McAfee the online security organization have commissioned a few surveys over the years that show the growing value of digital assets. Their research in 2011 (provided by MSI International) surveyed more than 3,000 consumers across 10 countries and shows varying values of digital assets.
Digital Assets? They include music and video downloads, software programs, photos, career info, personal records, email etc.
Canadians estimated their digital assets on average to be worth $47,074 which is slightly behind Americans ($54,722) and ahead of the UK ($38,360). McAfee’s study also suggested that it would take an average of some 82 hours for most of us to restore our digital assets if lost. That would be the estimate if we were alive. If we are not alive…it’s anyone’s guess if they could be restored at all. Digital assets/Digital passwords need to be backed up and shared somewhere safe
In 2013, they released a new survey specific to Canadian consumers’ attitudes towards online surfing, web security and data protection. This survey showed Canadians placing a value of $32,000 on the digital assets stored on their devices (not sure why the decrease from the earlier study) This study showed that most of us are not taking appropriate precautions to backup and safeguard our digital assets.
Protecting online assests needs to be made more of a priority for our families and that will come from education and having a good handle on secure technology.
McAffee Cares is an Online Safety for Kids program which hopes to train school aged children and adults on ways to stay safe, secure and maintain good ethics in online behavour.

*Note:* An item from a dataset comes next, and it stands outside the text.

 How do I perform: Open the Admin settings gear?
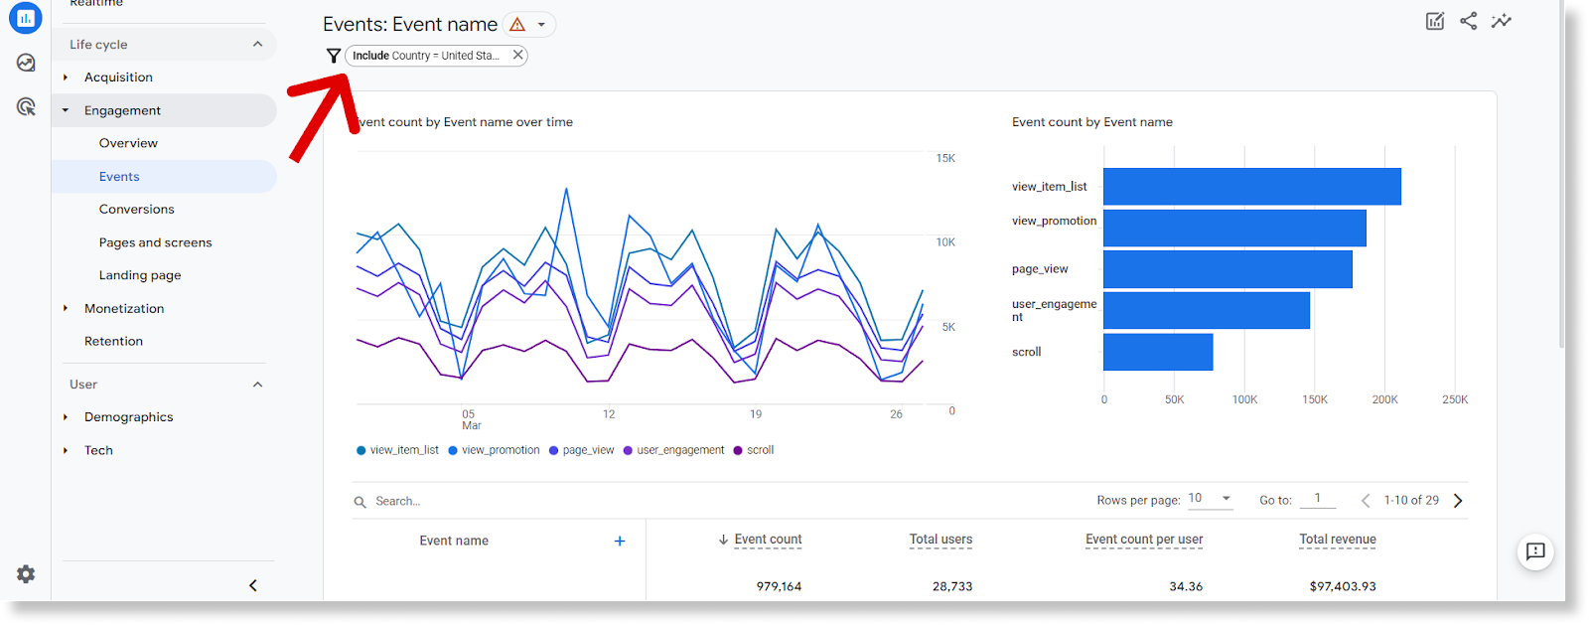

You can learn more about their program here http://mcafee.com/onlinesafety.
LegacyTracker has made provisions for safeguarding your digital assets
This is a good article from the Student Lawyer website The choice for aspiring lawyers (& us)
Digital Estate Planning: Is Google Your Next Estate Planner?

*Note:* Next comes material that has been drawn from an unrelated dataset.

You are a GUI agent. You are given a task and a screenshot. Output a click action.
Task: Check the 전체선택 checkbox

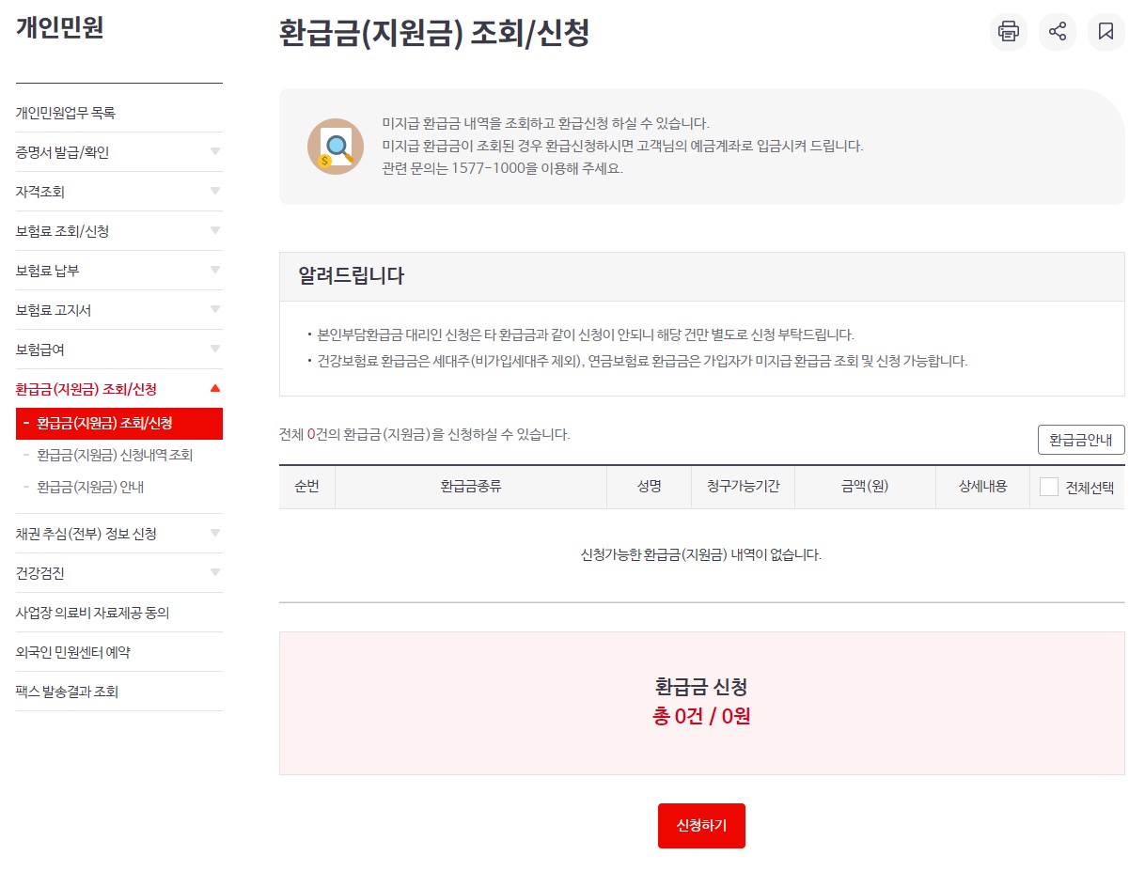point(1048,487)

This article picks up on a discussion with Jamie Hopkins who is Assistant Professor of Taxation at New York Life Center for Retirement Income about the challenges facing traditional estate planning in relation to the disposition of digital electronic assets
…”the unique nature of digital assets, coupled with the fact that many digital assets will long outlive their owners, presents new challenges to traditional estate planning techniques…”
While many people do not have an estate plan in place for the disposition of their traditional assets, even fewer have a specifically designed digital estate plan to manage their digital assets upon death. By the end of 2012, almost 30 million Facebook accounts had outlived their owners, but only three million had been memorialised  for their deceased owners. This leaves millions of photographs, private messages, and other digital assets stored on the deceased’s Facebook account, which is inaccessible to his or her family and friends. These forgotten pages become a virtual shrine, creating ‘a pixilated Dorian Gray, colored by iPhone photos, ‘pokes’, and ‘LOLs’ — possibly for an eternity.’ As such, the unique nature of digital assets, coupled with the fact that many digital assets will long outlive their owners, present new challenges to traditional estate planning techniques, requiring more complex planning techniques than previously used for the disposition and management of traditional estates.
What will happen if you or one of your loved ones sets up all of their accounts online but the access information is not shared? A family already grieving is subject to even further distress. The last thing you or your family need is a time of grief is the frustration and potential financial loss because proper digital estate planning was not considered especially in light of the fact that there are unique issues that plague digital assets like ownership and transferability.